Alternatively, beg them to SHUT UP

Someone at Harvard Business Review has had enough and decided to write a Very Heavily Pointed article that even now they are innocently forwarding to the one of the bosses who will for god’s sake not shut up.

The article points out that there may be some things you can do about a boring boss, starting with:

Diagnose the problem. Many senior leaders are long-winded in some situations and not others. Does your boss tend to deliver an Oscar acceptance speech only when big clients come to the office and meet you in the conference room? Will your biggest client complain for hours about his divorce case over lunch, but not if he stops by the office? Are management monologues more likely to occur when there’s no formal agenda, if you’re on a phone call with no time constraints, or when no one asks any questions?

Take note of when your culprit tends to dominate the conversation so you can change the setting or circumstances. All of these clues can indicate what the core problem is — and help you devise a plan of attack.

Advice for Dealing with a Long-Winded Leader – Joe McCormack, HBR (9 January 2015)

Read the full piece.

Make a quiet spot in your day

I love newsrooms, I love production offices, I utterly adore popping in to schools where 100 bored kids and 3 stressed-out teachers expect me to perform in some useful way. I love being busy, busy, busy. But I do get more done when I am alone.

Actually, this is becoming a theme day. I write the most and I think I write my best when I get up at 5am in the morning – and today is the 250th day I’ve done that.  Plus I’ve mentioned before that there is a single quiet moment for me on Christmas Eve that I look forward to. And now I read this in Psychology Today:

Creating pockets of solitude is a powerful way to refuel and energize your life. Make it a priority. Build it in. You’ll feel better and more equipped to manage the challenges of your day.

5 Ways to Find Quiet in a Chaotic Day – Polly Campbell, Psychology Today (10 December 2013)

That’s an article in the site’s Imperfect Spirituality section and, just as an aside, isn’t the internet great? I’m not a spiritual person, I have no faith, I wouldn’t have looked in this section at all. Wouldn’t have occurred to me that I’d find anything there of interest. But a noodling Google search as I felt for this issue that’s been on my mind today, led to this. I like it.

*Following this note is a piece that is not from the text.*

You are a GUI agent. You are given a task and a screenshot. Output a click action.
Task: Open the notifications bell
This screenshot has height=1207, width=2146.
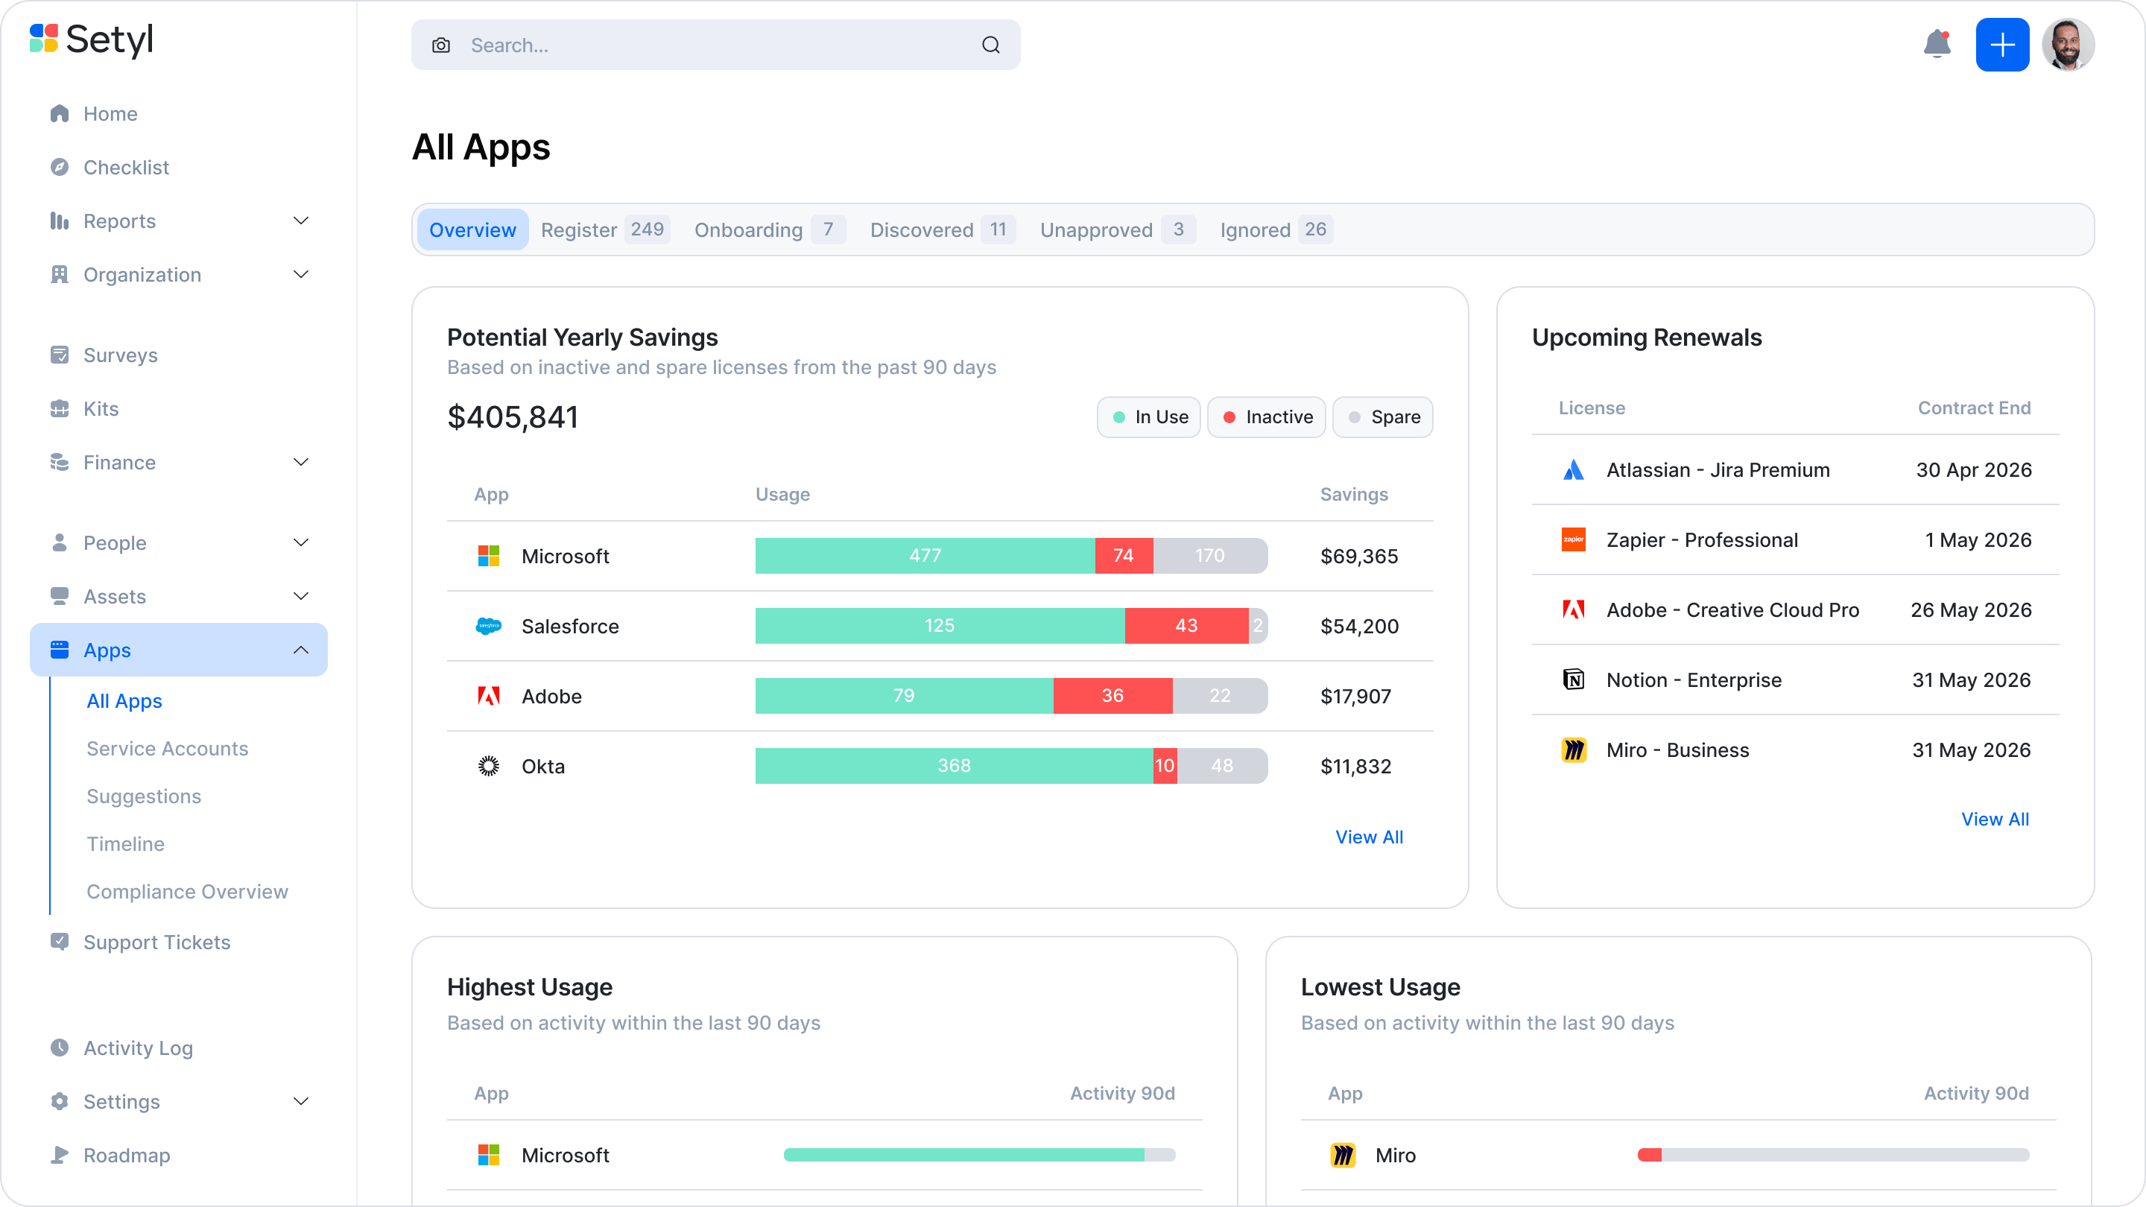(x=1937, y=45)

…My ability to be well in this world is dependent on a certain amount of solitude. It’s where I find my balance.

It’s good for all of us: Solitude is the root of innovation and creativity. It is restorative. Quiet time eases stress and promotes relaxation and concentration. Often it fosters greater appreciation for others and enhances social relationships. It also delivers a dose of perspective and helps us become better problem solvers.

Campbell talks a little about the benefits but then acknowledges how hard it is to get this type of quiet time and gives plenty of advice about it. Examples:

There are only two (and-a-half) rules: Be alone. Be quiet. And here’s the half – be still at least part of the time. A quiet walk, gardening alone in the silence, cooking alone without music or the television are all powerful ways to access your alone time. But it’s also important to just stop doing, to be still and to notice what comes up.

Here are five other tips that can help you carve out a few moments of quiet in your day:

1. Plan for it. Ask for it. My husband is always willing to help me find time because he knows now that most times, an hour or two to myself each week (more if you can get it) keeps me from becoming a raging, crazy woman.

2. Make it a priority. Like brushing your teeth or taking a shower, 10 minutes of quiet time a day packs health benefits that will contribute to your peace and well-being. This is not a luxury. It is part of taking care of your body and cultivating your spirit and it’s just as important as eating vegetables and working out.